ASSIGNMENT - Going line by line through the entries below, count those that contain "computer". Give the number by itself.

* * *

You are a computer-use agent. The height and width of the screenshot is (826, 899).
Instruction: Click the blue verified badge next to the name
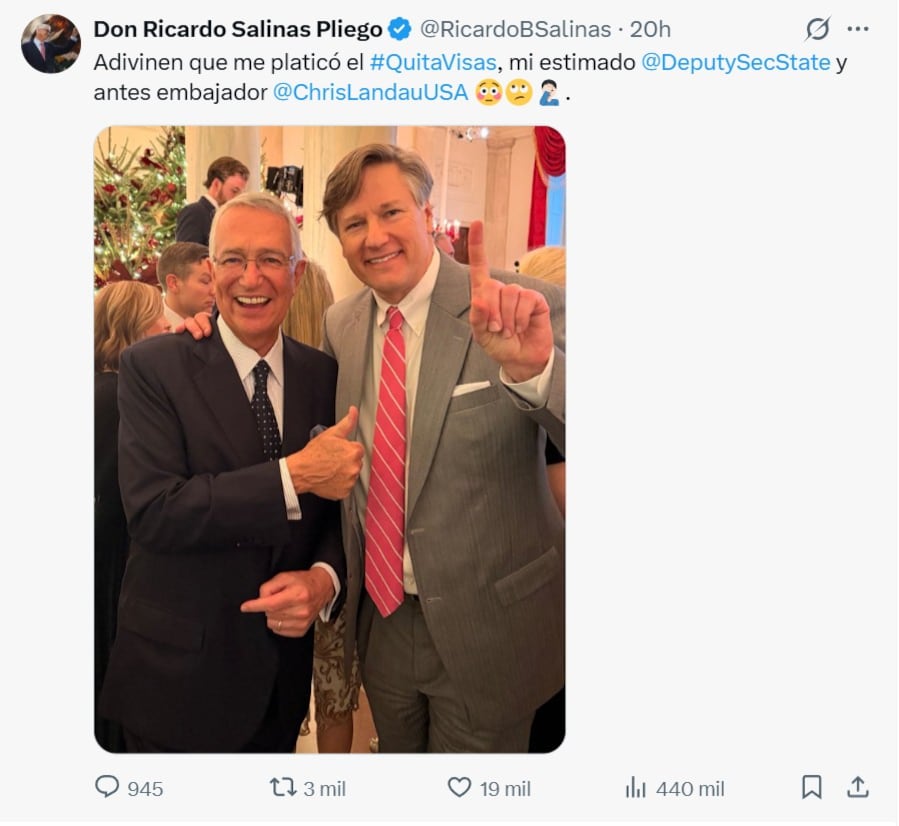point(397,30)
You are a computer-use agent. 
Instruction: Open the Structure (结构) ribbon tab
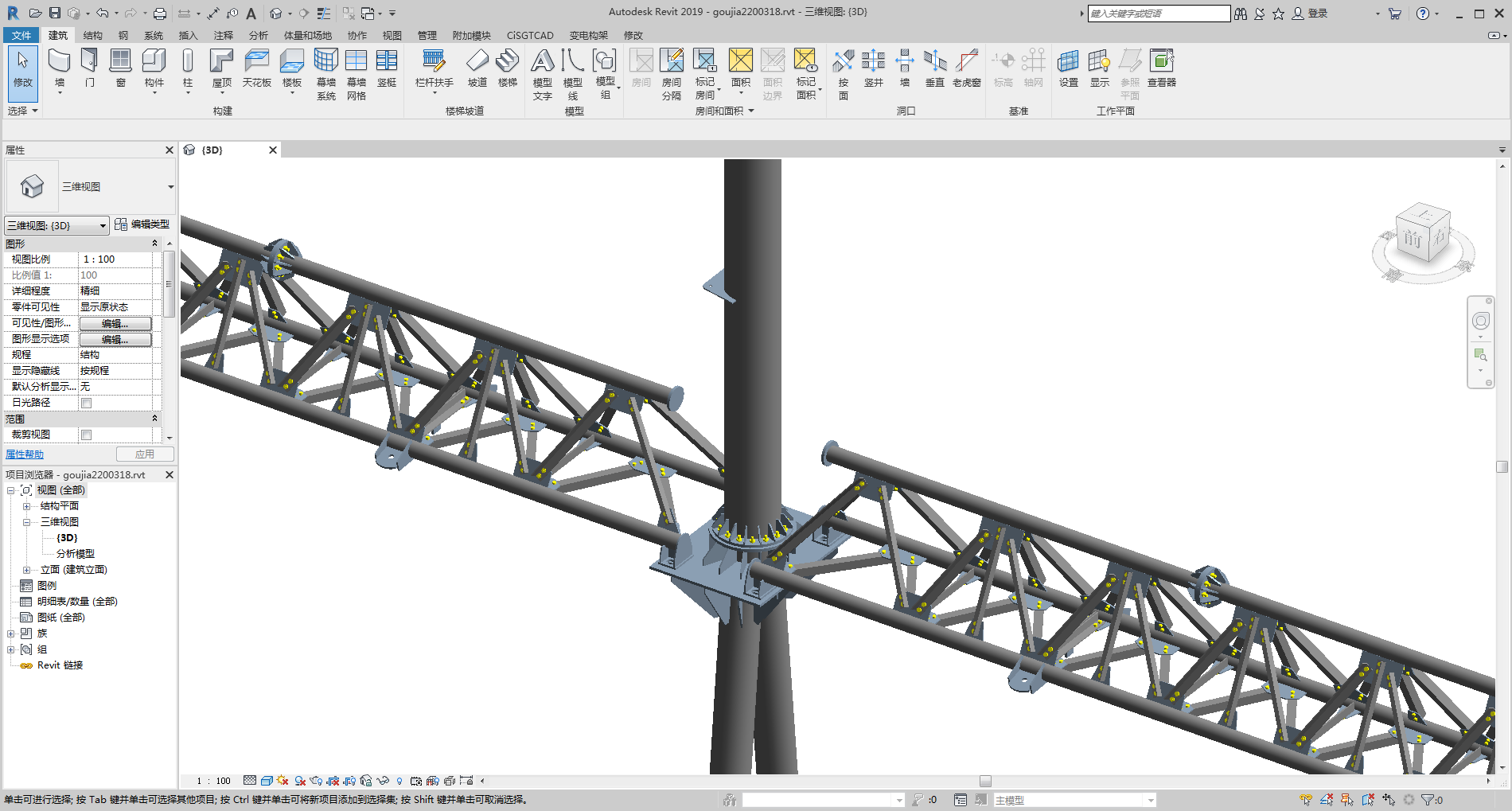click(x=92, y=36)
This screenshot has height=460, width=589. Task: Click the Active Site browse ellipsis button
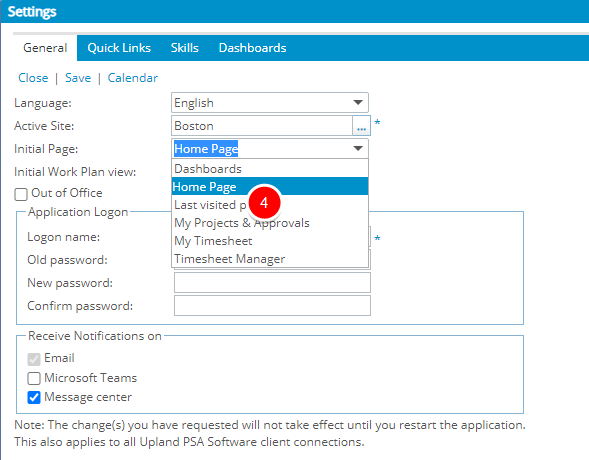pyautogui.click(x=361, y=126)
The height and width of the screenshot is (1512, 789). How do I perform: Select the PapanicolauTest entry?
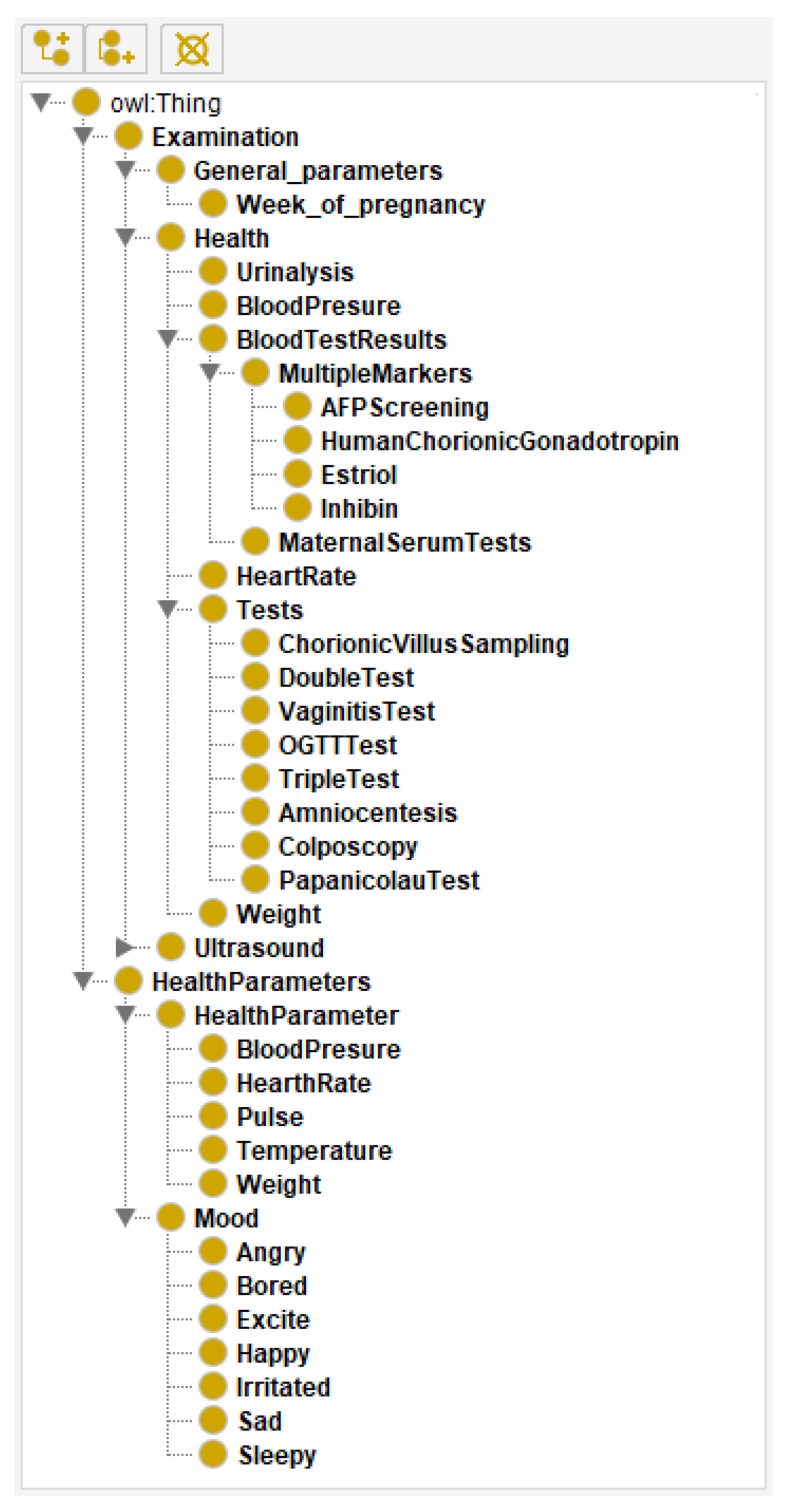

* * *

ANSWER SECTION - 2